Slater's rules give a simple way to estimate σ. Key points:

• Across a period: Z_eff increases (atoms hold electrons more tightly).
• Down a group: Z_eff does not increase as rapidly; added shells increase size despite some increase in nuclear charge.

Exam tip: When asked to explain why a trend occurs (e.g., "Why does atomic radius decrease across a period?"), mention Z, shielding (σ), and the resulting Z_eff.

5. Screening (Shielding) Effect

Definition: inner electrons repel outer electrons and reduce the full nuclear charge felt by those outer electrons.

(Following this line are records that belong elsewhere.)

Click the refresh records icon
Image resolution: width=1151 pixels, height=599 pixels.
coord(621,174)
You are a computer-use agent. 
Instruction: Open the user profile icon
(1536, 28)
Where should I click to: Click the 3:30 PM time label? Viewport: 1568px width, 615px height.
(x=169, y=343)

• Shielding (screening) ability order: s > p > d > f. That is, s-electrons shield better than p-electrons, and d/f are poor shielders.
• Poor shielding by d and f electrons explains phenomena such as lanthanide contraction — a steady decrease in size of lanthanide ions across the series, which affects subsequent elements (e.g., similar sizes of 4d and 5d elements).

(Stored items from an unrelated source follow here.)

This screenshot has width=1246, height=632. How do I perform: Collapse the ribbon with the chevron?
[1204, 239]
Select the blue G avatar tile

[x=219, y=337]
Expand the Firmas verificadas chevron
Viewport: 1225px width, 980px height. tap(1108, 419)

6. Quick Revision (One-line Rules)

Across a period: Radius ↓ Across a period: I.E. ↑ Across a period: Electronegativity ↑ Down a group: Radius ↑ Down a group: I.E. ↓ Cations < parent atom — Anions > parent atom Shielding order: s > p > d > f

7. Useful Short Answers (Ready for 2–4 mark questions)

Q: Define ionization potential.

A: Ionization potential (ionization energy) is the minimum energy required to remove an electron from an isolated gaseous atom in its ground state.

Q: What is effective nuclear charge?

A: Effective nuclear charge is the net positive charge experienced by an electron after accounting for the screening effect of other electrons; estimated by Z−σ.

Q: Why does electronegativity decrease down a group?

A: Electronegativity decreases because added shells place the valence electrons farther from the nucleus and increase shielding, reducing the nucleus's ability to attract shared electrons.

References (for further reading): Puri, Sharma & Kalia — Principles of Inorganic Chemistry; J. D. Lee — Concise Inorganic Chemistry; F. A. Cotton & Wilkinson — Advanced Inorganic Chemistry; Vogel — Quantitative Chemical Analysis.

Prepared for quick revision for Kannur University Semester 1. Good luck — study smart!